Depending in the setup, the person who makes the reservation might also be referenced via the author field in views, but I don't know how your reservation system works.
Properties of other entities can be embedded in a view via the relations in the advanced section. There has to be a common field such as an entity reference linking the two content types together, but author, tags and several other properties can be used as well.
After adding such a relation, New fields will become available in the fields, filter and sorting sections.
UPDATE
I believe there is some misunderstanding about the modules. An entity reference (or any other reference in Drupal) uses the user id (uid) not a custom field #L. So when you add such a reference to a content type, you can only find users by username (or common name if realname module is installed). Since you said you have the customer name this should not be a problem as you select the users by name, but their uid is stored in the database.

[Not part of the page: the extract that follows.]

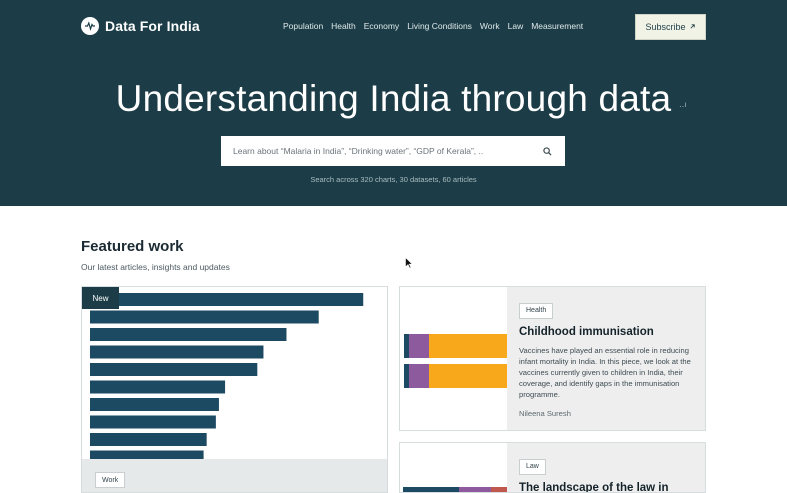 This screenshot has height=493, width=787. I want to click on hero-title: Understanding India through data, so click(394, 98).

Make sure there is only one relation on the content type that is created on the desk (registration). Adding an entity reference on the user (or both content types) makes no sense; a registration is made for one or more users, user's don't own one or more registrations.
Create a view listing fields of the main content type you want to display (registration). Then add a views relationship to the user object via the entity reference field. Finally you can add all fields of the user object to your list of fields.
The only filters you will need are filters for limiting the set of registrations (you could add contextual filters to list registrations per user), but I'd leave out all registrations to start with. You can always add them later.